Chief Judge Kristina Cook Graham speaks during a trial earlier this month in Ringgold, Ga.
Chief Judge Kristina Cook Graham speaks during a trial earlier this month in Ringgold, Ga.

Northwest Georgia's court started a new program to recover more child support payments.

The Lookout Mountain Judicial Circuit received federal and state funding to create a Parental Accountability Court, in which an employee works with parents who are behind on payments. The court's coordinator meets with the parents frequently over 12 to 18 months, helping them find jobs and making sure they're submitting the money they're supposed to pay.

Circuit Chief Judge Kristina Cook Graham said the program should keep parents out of jail and deliver more money to the guardians of children. Right now, the state's Child Support Services Division brings cases against delinquent parents. If the sides don't reach an agreement, the division brings the case to a superior court judge.

The judge can then issue orders, demanding payment or punishing them with incarceration. Graham said the system sets some people up for cycles: fail to pay, go to jail for a month, get out, fail to pay again.

"I don't have a mechanism for following that up," Graham said. "I don't have a means in that 15- to 20-minute [court] hearing to work with that individual."

Jennifer Turley, a former Department of Child Services enforcement agent, has taken the role of the court's coordinator, a job funded with a $37,000 grant. The court started this month in Walker County, Graham said, and will expand to Catoosa, Chattooga and Dade counties by Aug. 1.

Superior Court Judge Brian House will oversee the accountability court in Walker and Catoosa counties, while Graham will oversee it in the others. She said Turley is recruiting employers and other community stakeholders to help with the program.

The program is beginning in Walker County first because it has more delinquent child support cases than the other three counties in the circuit. Around the beginning of the year, Sheriff Steve Wilson said, there were 198 active warrants in the county for contempt of court in which a parent failed to pay child support.

But about four months ago, he said, those warrants were dropped at the order of whoever took them out. He wasn't sure who specifically asked for this. He believes the move's purpose was to clear the table as the circuit starts its new accountability court.

Even before that, though, he said the sheriff's office has made fewer arrests for delinquent child support payments over the last six to eight months, compared to how they used to perform. He said administrators with the Georgia Crime Information Center, a database for law enforcement, ordered police to remove contempt of court for child support out of the listing. That way, when a delinquent parent gets pulled over for, say, speeding, the officer would not know about the arrest warrant.

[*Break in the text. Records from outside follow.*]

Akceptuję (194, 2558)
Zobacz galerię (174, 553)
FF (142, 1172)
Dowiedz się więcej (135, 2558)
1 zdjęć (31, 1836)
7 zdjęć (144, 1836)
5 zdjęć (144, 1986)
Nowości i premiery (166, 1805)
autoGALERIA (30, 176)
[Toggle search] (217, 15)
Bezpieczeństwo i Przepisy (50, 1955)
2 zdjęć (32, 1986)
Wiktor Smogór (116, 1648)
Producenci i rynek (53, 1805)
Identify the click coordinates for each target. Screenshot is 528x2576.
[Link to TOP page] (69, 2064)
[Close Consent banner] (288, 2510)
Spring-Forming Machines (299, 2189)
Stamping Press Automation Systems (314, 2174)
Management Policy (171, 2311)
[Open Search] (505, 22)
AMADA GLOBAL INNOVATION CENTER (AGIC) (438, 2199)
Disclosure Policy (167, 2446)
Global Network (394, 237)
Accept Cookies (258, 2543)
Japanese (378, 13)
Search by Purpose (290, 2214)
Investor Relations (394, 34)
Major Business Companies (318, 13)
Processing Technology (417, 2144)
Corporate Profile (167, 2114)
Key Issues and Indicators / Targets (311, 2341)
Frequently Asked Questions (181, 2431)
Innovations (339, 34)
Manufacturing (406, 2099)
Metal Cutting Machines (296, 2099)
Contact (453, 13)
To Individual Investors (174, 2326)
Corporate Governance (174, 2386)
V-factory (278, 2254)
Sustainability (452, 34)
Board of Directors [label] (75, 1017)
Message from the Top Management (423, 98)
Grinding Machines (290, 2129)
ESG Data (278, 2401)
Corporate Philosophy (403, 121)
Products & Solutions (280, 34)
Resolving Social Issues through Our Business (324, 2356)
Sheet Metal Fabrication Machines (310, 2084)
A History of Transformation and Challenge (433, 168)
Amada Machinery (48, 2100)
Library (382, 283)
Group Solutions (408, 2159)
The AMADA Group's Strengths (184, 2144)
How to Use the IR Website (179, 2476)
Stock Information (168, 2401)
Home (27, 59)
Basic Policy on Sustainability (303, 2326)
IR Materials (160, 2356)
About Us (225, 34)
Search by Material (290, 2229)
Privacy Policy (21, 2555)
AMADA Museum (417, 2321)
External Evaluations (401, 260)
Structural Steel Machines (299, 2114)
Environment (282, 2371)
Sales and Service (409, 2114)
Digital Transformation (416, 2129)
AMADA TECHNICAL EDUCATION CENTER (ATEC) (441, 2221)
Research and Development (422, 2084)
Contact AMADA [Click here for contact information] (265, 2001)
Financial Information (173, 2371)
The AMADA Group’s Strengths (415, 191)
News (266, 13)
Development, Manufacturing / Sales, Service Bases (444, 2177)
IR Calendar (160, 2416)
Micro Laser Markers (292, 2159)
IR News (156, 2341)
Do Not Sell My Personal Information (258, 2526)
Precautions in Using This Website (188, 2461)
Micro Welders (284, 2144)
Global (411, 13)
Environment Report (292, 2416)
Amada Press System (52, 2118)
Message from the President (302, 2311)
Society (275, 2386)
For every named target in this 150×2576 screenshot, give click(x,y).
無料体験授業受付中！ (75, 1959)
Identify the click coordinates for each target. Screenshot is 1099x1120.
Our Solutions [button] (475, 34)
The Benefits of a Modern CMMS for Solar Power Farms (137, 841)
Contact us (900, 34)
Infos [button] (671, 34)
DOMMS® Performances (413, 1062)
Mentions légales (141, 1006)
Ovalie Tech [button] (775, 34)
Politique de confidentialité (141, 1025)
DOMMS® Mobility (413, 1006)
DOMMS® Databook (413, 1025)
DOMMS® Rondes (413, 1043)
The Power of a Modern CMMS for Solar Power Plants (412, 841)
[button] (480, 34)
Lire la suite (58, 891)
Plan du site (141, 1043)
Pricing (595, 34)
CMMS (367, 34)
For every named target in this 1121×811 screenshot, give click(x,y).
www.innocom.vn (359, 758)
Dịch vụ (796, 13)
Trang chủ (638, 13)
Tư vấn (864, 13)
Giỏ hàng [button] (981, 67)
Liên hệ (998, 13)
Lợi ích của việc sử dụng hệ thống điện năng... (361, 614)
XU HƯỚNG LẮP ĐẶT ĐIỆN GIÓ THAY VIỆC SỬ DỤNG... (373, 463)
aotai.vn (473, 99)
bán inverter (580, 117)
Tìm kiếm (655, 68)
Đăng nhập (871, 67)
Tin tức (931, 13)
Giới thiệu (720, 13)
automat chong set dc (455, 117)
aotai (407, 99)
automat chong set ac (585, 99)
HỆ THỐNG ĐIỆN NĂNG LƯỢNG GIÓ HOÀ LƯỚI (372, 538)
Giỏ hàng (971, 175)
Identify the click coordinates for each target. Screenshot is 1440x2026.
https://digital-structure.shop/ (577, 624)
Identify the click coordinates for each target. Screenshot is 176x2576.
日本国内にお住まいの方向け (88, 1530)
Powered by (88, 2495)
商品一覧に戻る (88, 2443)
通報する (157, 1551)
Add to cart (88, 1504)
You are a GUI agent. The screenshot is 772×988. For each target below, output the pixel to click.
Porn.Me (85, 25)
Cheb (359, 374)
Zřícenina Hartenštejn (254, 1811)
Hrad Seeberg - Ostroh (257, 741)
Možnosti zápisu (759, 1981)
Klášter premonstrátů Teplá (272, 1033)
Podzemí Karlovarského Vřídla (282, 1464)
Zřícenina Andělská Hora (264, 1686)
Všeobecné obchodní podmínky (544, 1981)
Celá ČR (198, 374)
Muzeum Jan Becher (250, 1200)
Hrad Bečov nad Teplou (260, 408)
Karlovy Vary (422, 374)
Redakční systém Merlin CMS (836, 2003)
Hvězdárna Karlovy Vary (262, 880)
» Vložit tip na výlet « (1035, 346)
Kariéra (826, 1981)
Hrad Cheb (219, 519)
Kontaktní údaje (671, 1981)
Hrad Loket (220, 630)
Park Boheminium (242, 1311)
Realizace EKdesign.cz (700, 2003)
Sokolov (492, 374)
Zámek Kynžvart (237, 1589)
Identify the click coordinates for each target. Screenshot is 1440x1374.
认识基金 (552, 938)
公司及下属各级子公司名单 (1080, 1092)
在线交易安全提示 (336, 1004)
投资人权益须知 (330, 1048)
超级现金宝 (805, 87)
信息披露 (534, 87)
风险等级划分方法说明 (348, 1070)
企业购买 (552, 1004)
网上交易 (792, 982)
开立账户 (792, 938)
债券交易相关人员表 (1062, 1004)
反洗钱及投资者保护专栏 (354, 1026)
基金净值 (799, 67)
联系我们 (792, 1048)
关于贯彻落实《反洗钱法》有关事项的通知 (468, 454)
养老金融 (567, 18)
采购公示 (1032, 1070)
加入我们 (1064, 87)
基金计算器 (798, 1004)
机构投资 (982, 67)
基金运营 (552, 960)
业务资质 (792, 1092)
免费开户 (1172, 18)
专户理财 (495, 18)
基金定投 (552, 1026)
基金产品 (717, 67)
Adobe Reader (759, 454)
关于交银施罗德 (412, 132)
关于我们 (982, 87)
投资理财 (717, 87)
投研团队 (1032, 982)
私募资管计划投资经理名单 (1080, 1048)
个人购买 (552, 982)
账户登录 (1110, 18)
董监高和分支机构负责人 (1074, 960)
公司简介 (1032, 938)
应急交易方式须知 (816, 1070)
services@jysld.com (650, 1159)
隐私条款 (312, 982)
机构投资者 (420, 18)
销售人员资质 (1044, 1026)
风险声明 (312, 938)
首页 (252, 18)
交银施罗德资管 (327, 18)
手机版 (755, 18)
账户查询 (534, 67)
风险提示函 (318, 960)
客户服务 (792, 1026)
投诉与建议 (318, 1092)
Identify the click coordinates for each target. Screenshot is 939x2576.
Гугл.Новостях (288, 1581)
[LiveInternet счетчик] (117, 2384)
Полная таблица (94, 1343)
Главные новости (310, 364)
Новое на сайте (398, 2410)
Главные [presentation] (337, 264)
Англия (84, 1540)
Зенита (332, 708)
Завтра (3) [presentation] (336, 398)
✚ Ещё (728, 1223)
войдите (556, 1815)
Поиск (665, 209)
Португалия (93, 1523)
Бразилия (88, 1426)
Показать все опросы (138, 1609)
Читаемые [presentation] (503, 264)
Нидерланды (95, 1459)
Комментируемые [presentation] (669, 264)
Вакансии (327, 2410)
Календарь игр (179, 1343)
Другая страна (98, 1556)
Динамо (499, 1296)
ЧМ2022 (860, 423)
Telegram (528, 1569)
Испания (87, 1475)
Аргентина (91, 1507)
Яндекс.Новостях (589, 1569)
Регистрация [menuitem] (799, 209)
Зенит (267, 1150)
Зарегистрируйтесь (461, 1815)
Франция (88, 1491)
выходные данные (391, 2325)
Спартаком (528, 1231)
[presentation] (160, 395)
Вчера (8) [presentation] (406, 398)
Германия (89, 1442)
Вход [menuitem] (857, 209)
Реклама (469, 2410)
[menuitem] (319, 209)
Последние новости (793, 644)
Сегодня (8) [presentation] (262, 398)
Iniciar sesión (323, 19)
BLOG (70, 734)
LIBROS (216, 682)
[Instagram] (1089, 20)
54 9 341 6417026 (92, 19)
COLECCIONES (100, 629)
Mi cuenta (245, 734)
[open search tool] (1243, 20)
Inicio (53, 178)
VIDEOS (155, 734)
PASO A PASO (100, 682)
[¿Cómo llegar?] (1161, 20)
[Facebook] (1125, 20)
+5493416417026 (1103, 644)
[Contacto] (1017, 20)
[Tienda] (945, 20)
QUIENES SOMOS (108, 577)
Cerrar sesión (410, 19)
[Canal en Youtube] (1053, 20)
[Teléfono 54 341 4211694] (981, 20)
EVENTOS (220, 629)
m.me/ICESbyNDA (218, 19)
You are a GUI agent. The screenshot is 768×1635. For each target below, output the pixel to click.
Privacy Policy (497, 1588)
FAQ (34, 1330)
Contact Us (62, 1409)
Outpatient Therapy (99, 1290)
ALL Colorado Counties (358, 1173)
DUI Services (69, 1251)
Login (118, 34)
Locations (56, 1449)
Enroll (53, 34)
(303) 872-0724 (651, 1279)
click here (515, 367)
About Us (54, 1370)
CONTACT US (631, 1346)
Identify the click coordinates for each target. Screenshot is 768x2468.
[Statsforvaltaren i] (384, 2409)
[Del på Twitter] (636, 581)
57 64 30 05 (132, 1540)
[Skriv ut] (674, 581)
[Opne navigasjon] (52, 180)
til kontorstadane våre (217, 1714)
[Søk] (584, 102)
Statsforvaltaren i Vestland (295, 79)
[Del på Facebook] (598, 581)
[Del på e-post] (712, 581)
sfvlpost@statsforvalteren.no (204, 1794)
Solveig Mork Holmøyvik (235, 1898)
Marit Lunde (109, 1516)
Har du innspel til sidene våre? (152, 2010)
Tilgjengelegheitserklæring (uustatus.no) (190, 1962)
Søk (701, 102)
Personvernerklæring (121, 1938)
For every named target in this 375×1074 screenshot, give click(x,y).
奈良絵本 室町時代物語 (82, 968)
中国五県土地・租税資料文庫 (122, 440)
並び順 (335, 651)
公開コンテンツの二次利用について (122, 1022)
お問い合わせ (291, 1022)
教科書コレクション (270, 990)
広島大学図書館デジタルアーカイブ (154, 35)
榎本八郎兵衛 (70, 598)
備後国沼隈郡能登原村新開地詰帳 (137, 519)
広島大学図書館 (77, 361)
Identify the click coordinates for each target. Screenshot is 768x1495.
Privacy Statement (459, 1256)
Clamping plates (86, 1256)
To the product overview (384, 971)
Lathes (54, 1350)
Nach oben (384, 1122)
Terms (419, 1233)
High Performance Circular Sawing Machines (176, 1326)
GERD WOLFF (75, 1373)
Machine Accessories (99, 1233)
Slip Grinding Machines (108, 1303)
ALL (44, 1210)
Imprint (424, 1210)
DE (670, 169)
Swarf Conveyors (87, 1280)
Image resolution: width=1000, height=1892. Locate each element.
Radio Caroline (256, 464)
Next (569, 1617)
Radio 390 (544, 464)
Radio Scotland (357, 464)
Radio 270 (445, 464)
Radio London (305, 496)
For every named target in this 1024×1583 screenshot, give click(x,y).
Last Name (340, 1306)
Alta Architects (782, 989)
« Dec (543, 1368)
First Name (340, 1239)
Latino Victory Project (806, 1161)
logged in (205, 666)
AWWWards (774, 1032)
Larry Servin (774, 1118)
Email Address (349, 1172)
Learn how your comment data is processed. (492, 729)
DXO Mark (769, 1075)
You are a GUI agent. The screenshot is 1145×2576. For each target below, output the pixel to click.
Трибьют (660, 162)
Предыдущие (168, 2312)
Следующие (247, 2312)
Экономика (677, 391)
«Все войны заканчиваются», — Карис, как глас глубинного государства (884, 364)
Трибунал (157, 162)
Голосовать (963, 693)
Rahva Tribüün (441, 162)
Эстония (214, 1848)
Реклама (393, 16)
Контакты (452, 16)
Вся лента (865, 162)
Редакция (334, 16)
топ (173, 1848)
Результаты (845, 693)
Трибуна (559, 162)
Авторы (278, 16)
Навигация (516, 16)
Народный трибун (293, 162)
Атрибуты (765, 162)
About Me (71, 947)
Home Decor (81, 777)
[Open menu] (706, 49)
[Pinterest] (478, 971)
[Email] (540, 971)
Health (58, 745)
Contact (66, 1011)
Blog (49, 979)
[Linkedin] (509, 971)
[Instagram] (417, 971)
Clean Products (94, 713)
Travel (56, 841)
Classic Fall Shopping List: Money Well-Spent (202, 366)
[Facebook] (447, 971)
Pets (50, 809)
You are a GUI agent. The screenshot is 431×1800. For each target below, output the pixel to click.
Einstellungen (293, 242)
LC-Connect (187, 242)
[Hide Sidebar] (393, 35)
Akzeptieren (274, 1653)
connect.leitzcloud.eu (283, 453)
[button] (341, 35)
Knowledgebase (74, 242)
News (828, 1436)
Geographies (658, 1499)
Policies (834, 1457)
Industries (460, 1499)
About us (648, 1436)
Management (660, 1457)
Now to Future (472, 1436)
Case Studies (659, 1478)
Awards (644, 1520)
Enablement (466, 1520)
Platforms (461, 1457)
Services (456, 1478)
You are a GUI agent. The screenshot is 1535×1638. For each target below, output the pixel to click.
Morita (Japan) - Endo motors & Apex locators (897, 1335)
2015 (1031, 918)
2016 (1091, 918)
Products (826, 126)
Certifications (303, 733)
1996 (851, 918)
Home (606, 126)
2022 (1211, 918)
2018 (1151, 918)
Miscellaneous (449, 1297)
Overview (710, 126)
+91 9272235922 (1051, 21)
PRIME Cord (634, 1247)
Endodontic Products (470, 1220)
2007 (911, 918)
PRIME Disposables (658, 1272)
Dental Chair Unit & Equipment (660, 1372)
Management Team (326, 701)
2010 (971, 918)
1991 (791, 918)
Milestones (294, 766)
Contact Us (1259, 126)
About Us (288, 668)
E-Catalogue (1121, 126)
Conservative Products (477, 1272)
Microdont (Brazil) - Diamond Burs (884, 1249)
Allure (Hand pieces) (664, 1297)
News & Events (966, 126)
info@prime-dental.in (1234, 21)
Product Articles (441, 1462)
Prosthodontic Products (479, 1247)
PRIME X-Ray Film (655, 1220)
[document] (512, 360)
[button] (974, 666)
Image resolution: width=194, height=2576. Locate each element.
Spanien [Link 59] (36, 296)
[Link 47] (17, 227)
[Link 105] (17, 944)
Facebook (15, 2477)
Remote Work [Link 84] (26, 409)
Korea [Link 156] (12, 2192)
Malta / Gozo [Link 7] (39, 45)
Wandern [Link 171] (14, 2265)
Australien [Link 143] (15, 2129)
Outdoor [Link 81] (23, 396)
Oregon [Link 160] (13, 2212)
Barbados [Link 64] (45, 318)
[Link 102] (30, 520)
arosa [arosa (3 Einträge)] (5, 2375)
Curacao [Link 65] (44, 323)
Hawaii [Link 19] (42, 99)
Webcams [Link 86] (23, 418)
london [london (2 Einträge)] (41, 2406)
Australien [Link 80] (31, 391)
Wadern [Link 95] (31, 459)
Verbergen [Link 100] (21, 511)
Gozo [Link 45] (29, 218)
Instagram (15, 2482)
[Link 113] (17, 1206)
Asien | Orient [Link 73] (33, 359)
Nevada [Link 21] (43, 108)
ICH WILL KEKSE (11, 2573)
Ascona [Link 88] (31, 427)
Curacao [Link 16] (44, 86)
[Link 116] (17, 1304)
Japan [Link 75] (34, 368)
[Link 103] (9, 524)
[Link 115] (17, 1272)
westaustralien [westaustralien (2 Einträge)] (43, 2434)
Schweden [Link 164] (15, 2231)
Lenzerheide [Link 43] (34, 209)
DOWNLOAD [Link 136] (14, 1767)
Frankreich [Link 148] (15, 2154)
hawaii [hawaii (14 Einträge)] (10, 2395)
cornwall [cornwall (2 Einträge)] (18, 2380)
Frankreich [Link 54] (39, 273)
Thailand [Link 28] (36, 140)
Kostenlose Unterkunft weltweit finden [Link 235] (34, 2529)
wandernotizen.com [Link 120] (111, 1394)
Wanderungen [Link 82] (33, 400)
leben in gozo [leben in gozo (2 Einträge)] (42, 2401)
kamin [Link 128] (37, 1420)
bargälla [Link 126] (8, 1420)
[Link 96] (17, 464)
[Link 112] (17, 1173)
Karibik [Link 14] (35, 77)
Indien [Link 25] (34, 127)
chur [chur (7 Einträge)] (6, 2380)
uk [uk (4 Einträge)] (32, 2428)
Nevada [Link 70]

Wilson believes the purpose of this move was to cut down on the number of people sitting in jails for failing to pay. As of Thursday morning, only two people sat in the Walker County Jail for contempt of civil court, which Wilson said typically means failing to pay child support.

He hopes all the changes taking place are effective.

"By allowing them or giving them some tools to work with," Wilson said, "that will help reduce our jail population, which in turn reduces our cost of housing inmates. ... I think it will probably be a good thing."